TO DO - Print out each record, keeping it identical to the original.

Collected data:
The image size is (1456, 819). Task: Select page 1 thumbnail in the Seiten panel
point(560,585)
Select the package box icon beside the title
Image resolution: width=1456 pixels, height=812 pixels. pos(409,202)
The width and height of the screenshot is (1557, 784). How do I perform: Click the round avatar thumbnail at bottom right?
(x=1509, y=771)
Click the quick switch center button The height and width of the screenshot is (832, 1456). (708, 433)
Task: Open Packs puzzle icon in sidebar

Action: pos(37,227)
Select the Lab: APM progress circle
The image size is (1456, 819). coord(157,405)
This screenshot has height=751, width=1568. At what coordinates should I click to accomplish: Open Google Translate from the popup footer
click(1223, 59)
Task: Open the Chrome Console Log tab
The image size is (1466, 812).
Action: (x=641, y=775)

ANSWER TO THIS EXERCISE -
The image size is (1456, 819). Task: Select page 1 thumbnail in the Seiten panel
point(560,585)
Select the package box icon beside the title
Image resolution: width=1456 pixels, height=812 pixels. pos(409,202)
The width and height of the screenshot is (1557, 784). How do I perform: Click the round avatar thumbnail at bottom right?
(x=1509, y=771)
Click the quick switch center button The height and width of the screenshot is (832, 1456). (708, 433)
Task: Open Packs puzzle icon in sidebar

Action: pos(37,227)
Select the Lab: APM progress circle
The image size is (1456, 819). coord(157,405)
This screenshot has height=751, width=1568. At what coordinates should I click to accomplish: Open Google Translate from the popup footer
click(1223, 59)
Task: Open the Chrome Console Log tab
The image size is (1466, 812).
Action: (x=641, y=775)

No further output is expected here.